Records provided ▸
__________

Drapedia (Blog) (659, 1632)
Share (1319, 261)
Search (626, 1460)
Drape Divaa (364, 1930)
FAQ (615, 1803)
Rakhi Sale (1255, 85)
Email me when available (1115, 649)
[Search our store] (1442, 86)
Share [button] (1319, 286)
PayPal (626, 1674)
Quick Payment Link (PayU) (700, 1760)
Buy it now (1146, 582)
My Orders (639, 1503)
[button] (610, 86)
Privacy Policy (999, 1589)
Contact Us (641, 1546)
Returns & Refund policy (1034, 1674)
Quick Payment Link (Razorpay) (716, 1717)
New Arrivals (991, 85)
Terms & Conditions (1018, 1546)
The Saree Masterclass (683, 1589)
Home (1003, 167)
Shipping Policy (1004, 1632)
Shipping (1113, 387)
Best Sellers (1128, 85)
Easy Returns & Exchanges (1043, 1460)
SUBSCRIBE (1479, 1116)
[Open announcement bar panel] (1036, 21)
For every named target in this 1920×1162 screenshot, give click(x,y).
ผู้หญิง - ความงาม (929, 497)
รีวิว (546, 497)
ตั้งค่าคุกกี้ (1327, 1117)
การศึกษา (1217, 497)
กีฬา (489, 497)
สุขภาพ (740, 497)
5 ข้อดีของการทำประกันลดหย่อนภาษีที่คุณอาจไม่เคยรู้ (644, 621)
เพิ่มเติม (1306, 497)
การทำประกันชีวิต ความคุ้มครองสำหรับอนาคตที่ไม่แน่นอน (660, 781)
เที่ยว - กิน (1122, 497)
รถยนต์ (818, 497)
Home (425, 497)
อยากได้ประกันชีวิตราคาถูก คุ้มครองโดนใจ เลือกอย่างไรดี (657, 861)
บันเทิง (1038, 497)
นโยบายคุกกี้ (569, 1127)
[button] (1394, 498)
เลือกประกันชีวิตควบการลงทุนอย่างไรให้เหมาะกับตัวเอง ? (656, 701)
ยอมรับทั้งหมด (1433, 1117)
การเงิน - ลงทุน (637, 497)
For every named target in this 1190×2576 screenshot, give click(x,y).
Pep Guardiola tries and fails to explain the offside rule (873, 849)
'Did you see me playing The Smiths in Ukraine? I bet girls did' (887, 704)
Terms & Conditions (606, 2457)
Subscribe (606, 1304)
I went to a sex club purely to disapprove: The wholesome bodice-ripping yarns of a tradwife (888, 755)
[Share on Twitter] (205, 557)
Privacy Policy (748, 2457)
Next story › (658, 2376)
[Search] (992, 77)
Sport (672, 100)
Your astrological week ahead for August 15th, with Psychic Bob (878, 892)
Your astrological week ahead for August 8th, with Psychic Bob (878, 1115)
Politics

__________

Exercise prompt ▸ Repeat the data in its entirety, word for word.

Your response ▸
Drapedia (Blog) (659, 1632)
Share (1319, 261)
Search (626, 1460)
Drape Divaa (364, 1930)
FAQ (615, 1803)
Rakhi Sale (1255, 85)
Email me when available (1115, 649)
[Search our store] (1442, 86)
Share [button] (1319, 286)
PayPal (626, 1674)
Quick Payment Link (PayU) (700, 1760)
Buy it now (1146, 582)
My Orders (639, 1503)
[button] (610, 86)
Privacy Policy (999, 1589)
Contact Us (641, 1546)
Returns & Refund policy (1034, 1674)
Quick Payment Link (Razorpay) (716, 1717)
New Arrivals (991, 85)
Terms & Conditions (1018, 1546)
The Saree Masterclass (683, 1589)
Home (1003, 167)
Shipping Policy (1004, 1632)
Shipping (1113, 387)
Best Sellers (1128, 85)
Easy Returns & Exchanges (1043, 1460)
SUBSCRIBE (1479, 1116)
[Open announcement bar panel] (1036, 21)
For every named target in this 1920×1162 screenshot, give click(x,y).
ผู้หญิง - ความงาม (929, 497)
รีวิว (546, 497)
ตั้งค่าคุกกี้ (1327, 1117)
การศึกษา (1217, 497)
กีฬา (489, 497)
สุขภาพ (740, 497)
5 ข้อดีของการทำประกันลดหย่อนภาษีที่คุณอาจไม่เคยรู้ (644, 621)
เพิ่มเติม (1306, 497)
การทำประกันชีวิต ความคุ้มครองสำหรับอนาคตที่ไม่แน่นอน (660, 781)
เที่ยว - กิน (1122, 497)
รถยนต์ (818, 497)
Home (425, 497)
อยากได้ประกันชีวิตราคาถูก คุ้มครองโดนใจ เลือกอย่างไรดี (657, 861)
บันเทิง (1038, 497)
นโยบายคุกกี้ (569, 1127)
[button] (1394, 498)
เลือกประกันชีวิตควบการลงทุนอย่างไรให้เหมาะกับตัวเอง ? (656, 701)
ยอมรับทั้งหมด (1433, 1117)
การเงิน - ลงทุน (637, 497)
For every named target in this 1190×2576 screenshot, give click(x,y).
Pep Guardiola tries and fails to explain the offside rule (873, 849)
'Did you see me playing The Smiths in Ukraine? I bet girls did' (887, 704)
Terms & Conditions (606, 2457)
Subscribe (606, 1304)
I went to a sex club purely to disapprove: The wholesome bodice-ripping yarns of a tradwife (888, 755)
[Share on Twitter] (205, 557)
Privacy Policy (748, 2457)
Next story › (658, 2376)
[Search] (992, 77)
Sport (672, 100)
Your astrological week ahead for August 15th, with Psychic Bob (878, 892)
Your astrological week ahead for August 8th, with Psychic Bob (878, 1115)
Politics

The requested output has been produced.